THE RECORDS:

=== Section Start ===

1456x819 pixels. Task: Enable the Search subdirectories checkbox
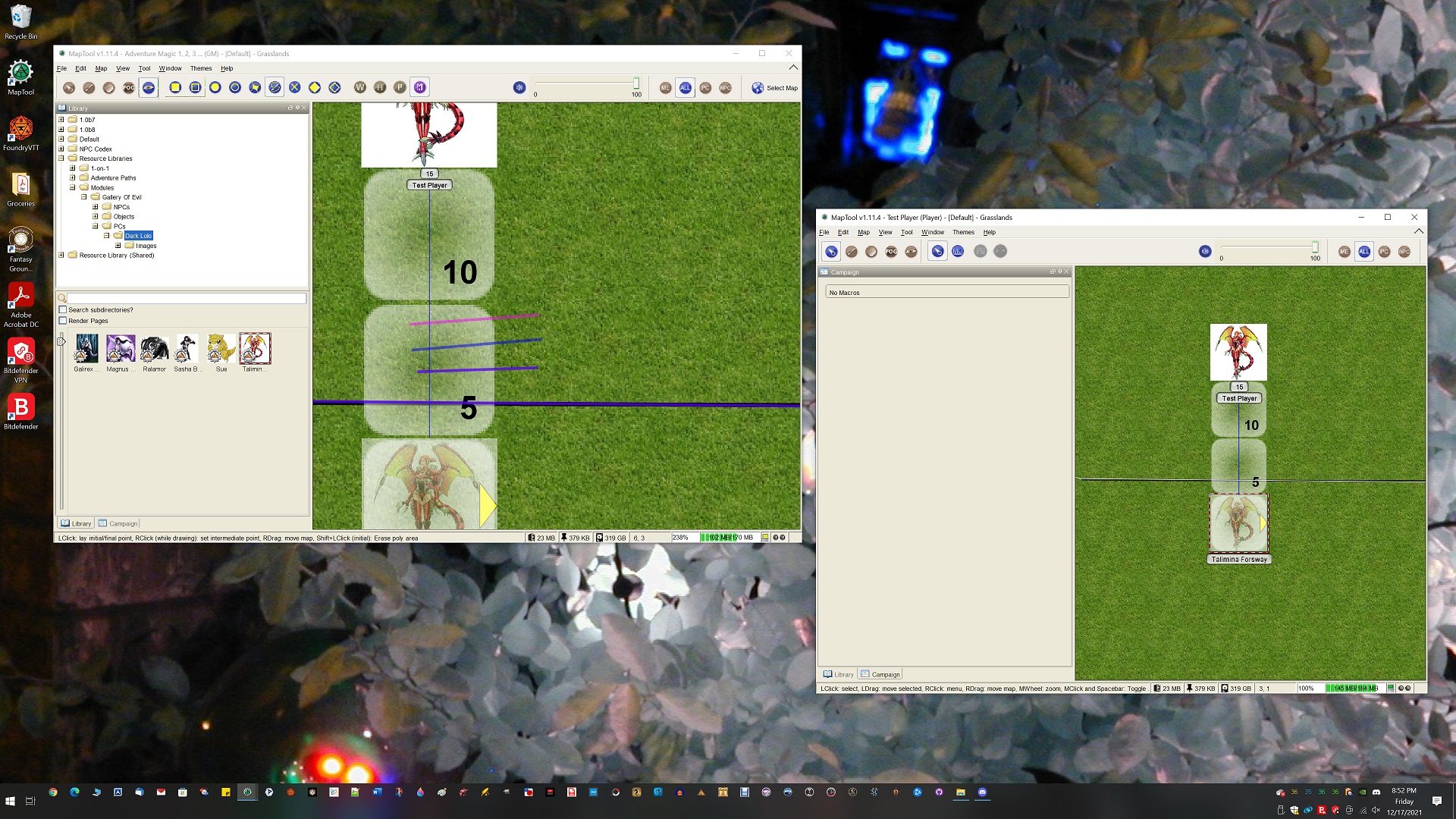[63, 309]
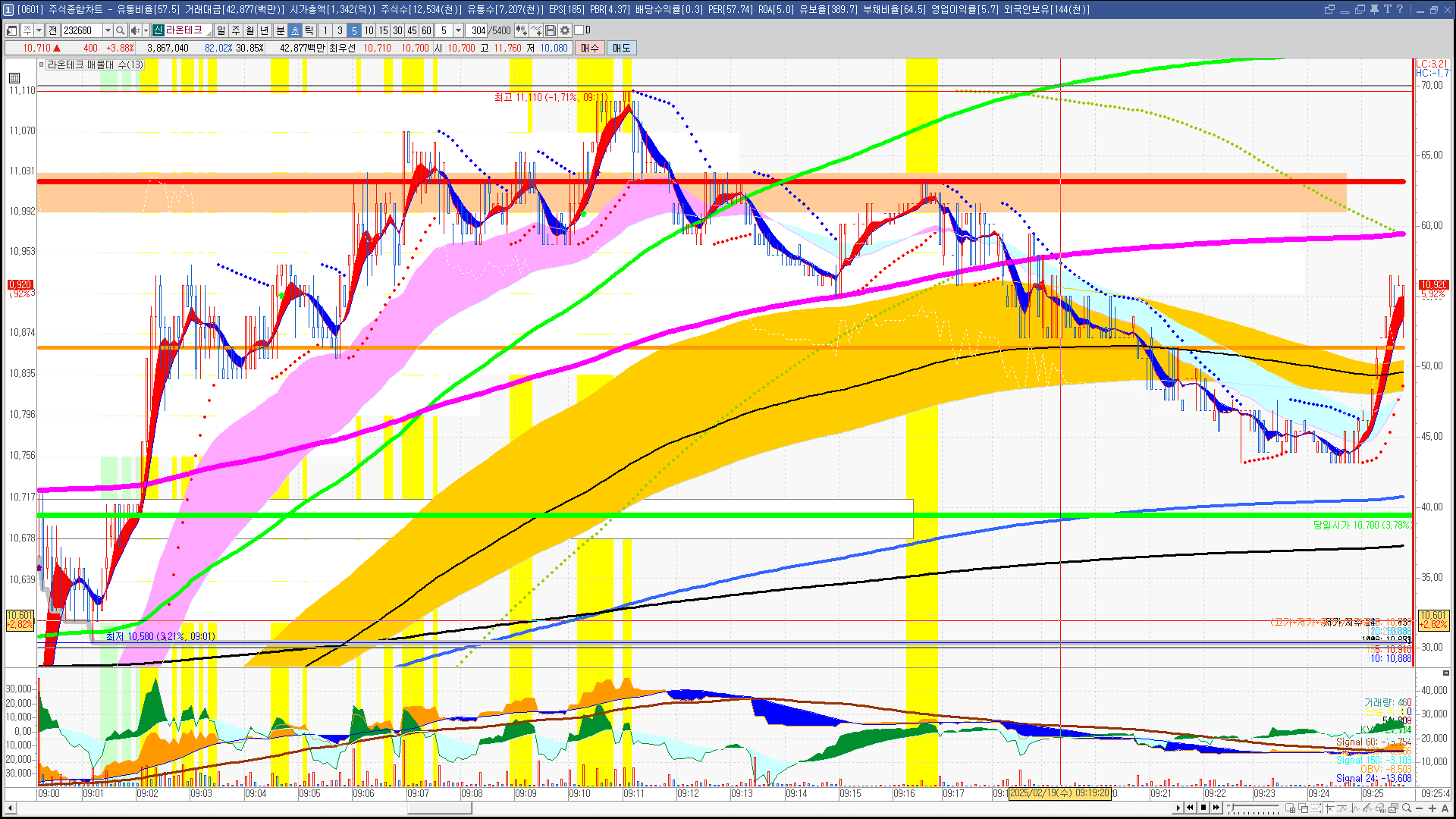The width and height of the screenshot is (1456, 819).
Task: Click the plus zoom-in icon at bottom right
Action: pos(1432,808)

=== Section End ===

PROBLEM TO WORK ON:
Give back the material above exactly, with each picture removed.

COMPLETED TASK:
1456x819 pixels. Task: Enable the Search subdirectories checkbox
[63, 309]
The width and height of the screenshot is (1456, 819).
Task: Click the plus zoom-in icon at bottom right
Action: pos(1432,808)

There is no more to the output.